There's some great stuff that happens around the Minority Report riff that makes up most of this volume. (Also, delighted that a character references that movie at one point, because, yeah.) There is also some stuff I'm struggling with. In Vol. 5, Kamala's the cause of her own problems because she's trying to do too many things, and be too many people. In this volume, she lets her hero worship for her namesake override everything else. It's a far less interesting, less appealing arc saved only by not pressing a specific reset button at the end.
I loved the last issue in this. I hope she keeps up with her new friend. And I hope there's minimal contact with Captain Marvel from here on out.
This month's Fantasy Flights book club theme was Star Wars and I kind of waited until the last minute to get something to read. Um, did I mention a local librarian runs a monthly book club at a bar that does themed flights to go along with each month's reading?
This is a summary of the prequels that delves a bit deeper into some of the aliens and droids that appeared on screen.
I'd heard about these on an NPR piece, and wow have pop up books come a long way. This one even has a battery to power a single page's art. It was cool to figure out where all of the pop ups were hiding and to investigate how the movement of them unfolding told it's own story. For example, one page features small fold outs for two characters. Open separately, you're getting info about each individually. Open at the same time and see the two cross sabers in battle.
My younger niece is probably a bit young for this, but I think my sister will enjoy it and if I wait until the niece is older, the battery will just need to be replaced.
Probably my favorite Ms. Marvel installment so far.
Kamala is just such a great character. Watching her screw things up is hard, and wow does she screw some things up in these issues. Not by not trying hard enough, but by taking on too much and not wanting to ask for help. Her desire to prove herself while burning the candle at both ends is just so familiar. There is no work, school, life balance when you give 110% to each of them.
Mears takes on a large scope with this novel, one I'm not quite convinced they have the skill to pull off just yet, but I still mostly enjoyed reading it.

EXCERPTED RECORDS —
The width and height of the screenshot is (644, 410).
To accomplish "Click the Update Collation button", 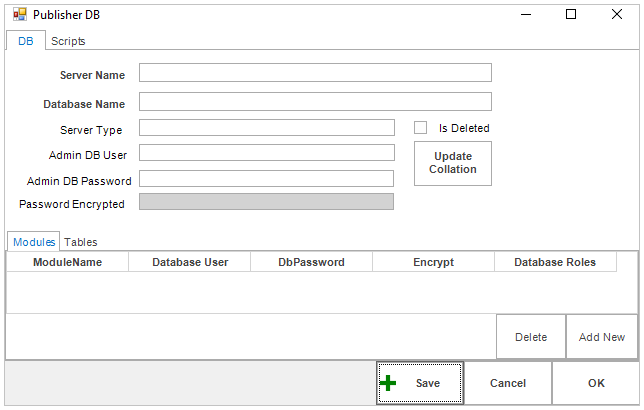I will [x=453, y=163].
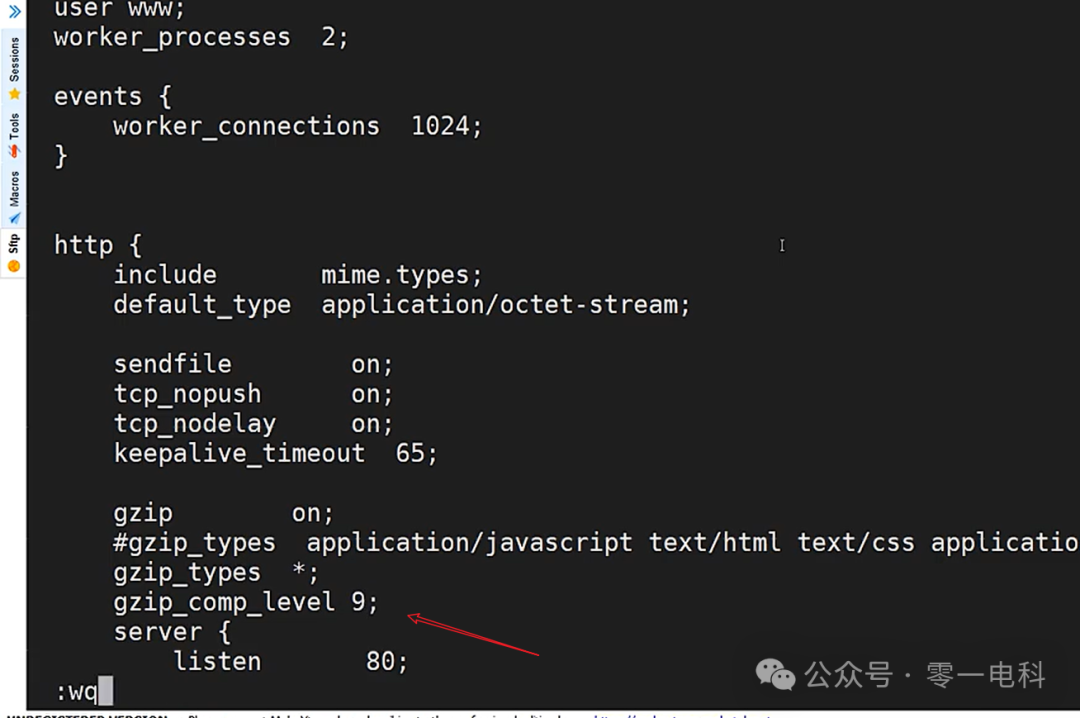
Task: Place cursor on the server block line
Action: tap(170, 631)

--

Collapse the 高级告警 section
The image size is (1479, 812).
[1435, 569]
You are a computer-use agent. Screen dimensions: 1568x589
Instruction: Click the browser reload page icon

---

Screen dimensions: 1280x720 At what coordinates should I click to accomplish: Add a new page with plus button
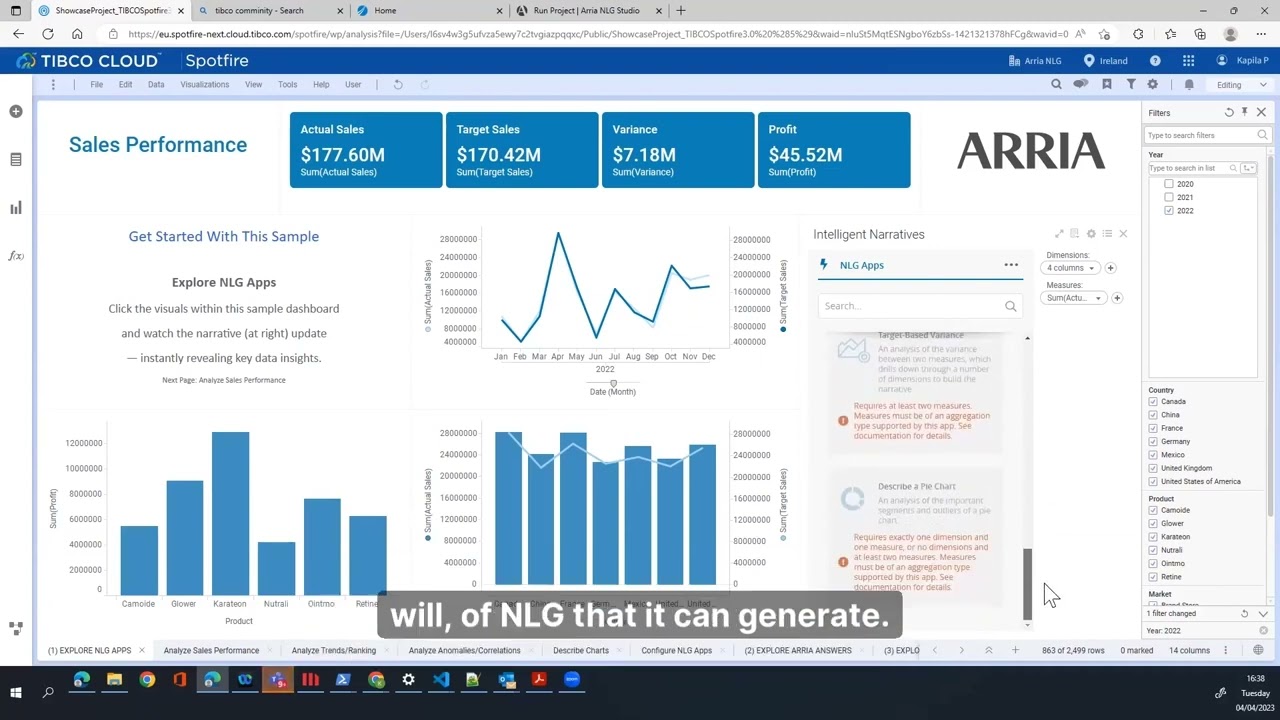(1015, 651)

TASK STATEMENT — Can you reproduce, word for word, the stretch of the book reviews from "Probably my favorite" through "enjoyed reading it."?

OUTPUT OF THE EXERCISE —
Probably my favorite Ms. Marvel installment so far.
Kamala is just such a great character. Watching her screw things up is hard, and wow does she screw some things up in these issues. Not by not trying hard enough, but by taking on too much and not wanting to ask for help. Her desire to prove herself while burning the candle at both ends is just so familiar. There is no work, school, life balance when you give 110% to each of them.
Mears takes on a large scope with this novel, one I'm not quite convinced they have the skill to pull off just yet, but I still mostly enjoyed reading it.